1. Explain five things the government does to make it more difficult to counterfeit a $100 bill. [Answers will vary because there are more than five things.]
2. Why did the government make it more difficult to counterfeit a $100 bill? [The government did this to make money more acceptable as a medium of exchange.]
At the next site you can be a Bogus Bill detective and investigate a bill to see if it is real or not. How many errors can you spot?
We know "making money" is hard but did you realize how really complicated the actual process is? Share what you have learned with your family tonight.
1. Discuss creating Citizenship Cash for your classroom. Simple (or elaborate) money can be drawn and duplicated on colored paper.

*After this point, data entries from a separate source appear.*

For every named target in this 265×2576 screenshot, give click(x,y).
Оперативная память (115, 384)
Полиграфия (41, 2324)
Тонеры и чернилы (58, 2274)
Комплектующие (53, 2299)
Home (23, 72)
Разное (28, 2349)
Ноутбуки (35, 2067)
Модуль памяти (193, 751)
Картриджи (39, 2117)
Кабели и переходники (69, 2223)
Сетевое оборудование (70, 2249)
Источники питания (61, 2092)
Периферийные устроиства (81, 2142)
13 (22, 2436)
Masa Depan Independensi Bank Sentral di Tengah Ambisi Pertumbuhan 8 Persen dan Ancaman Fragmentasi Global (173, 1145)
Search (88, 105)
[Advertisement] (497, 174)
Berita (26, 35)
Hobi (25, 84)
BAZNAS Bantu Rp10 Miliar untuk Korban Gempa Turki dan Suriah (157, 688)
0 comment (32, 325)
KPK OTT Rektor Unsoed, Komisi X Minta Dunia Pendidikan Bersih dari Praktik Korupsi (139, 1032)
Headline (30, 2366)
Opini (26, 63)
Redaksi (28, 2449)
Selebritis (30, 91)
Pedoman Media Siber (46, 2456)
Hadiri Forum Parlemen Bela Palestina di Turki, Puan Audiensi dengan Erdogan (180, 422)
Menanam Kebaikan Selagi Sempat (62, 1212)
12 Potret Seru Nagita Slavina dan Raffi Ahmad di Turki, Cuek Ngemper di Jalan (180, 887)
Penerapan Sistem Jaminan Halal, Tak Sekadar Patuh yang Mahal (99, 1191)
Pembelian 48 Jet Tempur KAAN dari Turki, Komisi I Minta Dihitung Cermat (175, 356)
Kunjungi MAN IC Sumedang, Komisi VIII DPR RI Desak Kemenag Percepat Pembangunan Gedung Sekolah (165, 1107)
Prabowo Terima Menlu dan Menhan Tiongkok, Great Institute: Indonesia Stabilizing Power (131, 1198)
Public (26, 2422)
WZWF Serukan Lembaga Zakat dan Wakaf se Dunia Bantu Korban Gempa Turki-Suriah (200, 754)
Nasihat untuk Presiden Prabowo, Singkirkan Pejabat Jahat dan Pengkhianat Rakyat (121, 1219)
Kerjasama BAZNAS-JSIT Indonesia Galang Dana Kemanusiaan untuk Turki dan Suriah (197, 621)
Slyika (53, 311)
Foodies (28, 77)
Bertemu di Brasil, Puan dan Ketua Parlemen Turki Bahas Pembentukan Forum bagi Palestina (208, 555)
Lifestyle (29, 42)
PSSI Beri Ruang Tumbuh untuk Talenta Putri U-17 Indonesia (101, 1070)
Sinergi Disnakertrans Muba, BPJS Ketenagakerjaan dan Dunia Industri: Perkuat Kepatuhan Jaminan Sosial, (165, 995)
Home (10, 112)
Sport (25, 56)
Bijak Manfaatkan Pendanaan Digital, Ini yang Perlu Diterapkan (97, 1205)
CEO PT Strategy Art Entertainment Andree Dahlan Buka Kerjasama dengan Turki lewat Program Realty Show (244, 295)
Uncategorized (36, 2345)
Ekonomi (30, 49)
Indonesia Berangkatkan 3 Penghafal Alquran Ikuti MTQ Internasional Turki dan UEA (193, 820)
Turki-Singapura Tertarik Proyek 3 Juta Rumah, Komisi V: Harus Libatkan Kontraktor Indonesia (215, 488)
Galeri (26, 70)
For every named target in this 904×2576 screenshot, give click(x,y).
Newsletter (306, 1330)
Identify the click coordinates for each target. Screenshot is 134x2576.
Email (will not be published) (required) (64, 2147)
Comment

Use your school mascot, slogan, picture of the building, etc., on the "money." Perhaps the art instructor would assist if engraving materials and ink are available. Simpler designs could be created with the help of a copier or computer. Distribute the cash at appropriate times for respectful behavior, courtesy, kindness, helpfulness, etc. Students can recommend how the money could be "spent." Prizes, privileges, release from lessons, and free time in the library are some of the possibilities.
2. Create a crossword puzzle with well-written clues using this lesson's vocabulary words. Add words from other subjects or spelling lists as well.
3. No doubt you have heard of Pecos Bill, the tall-tale hero. Create a character called Bogus Bill who lives in Counterfeit Land, where things aren't quite real. Write illustrated stories to share in class and/or create a book of Bill's stories for the school library.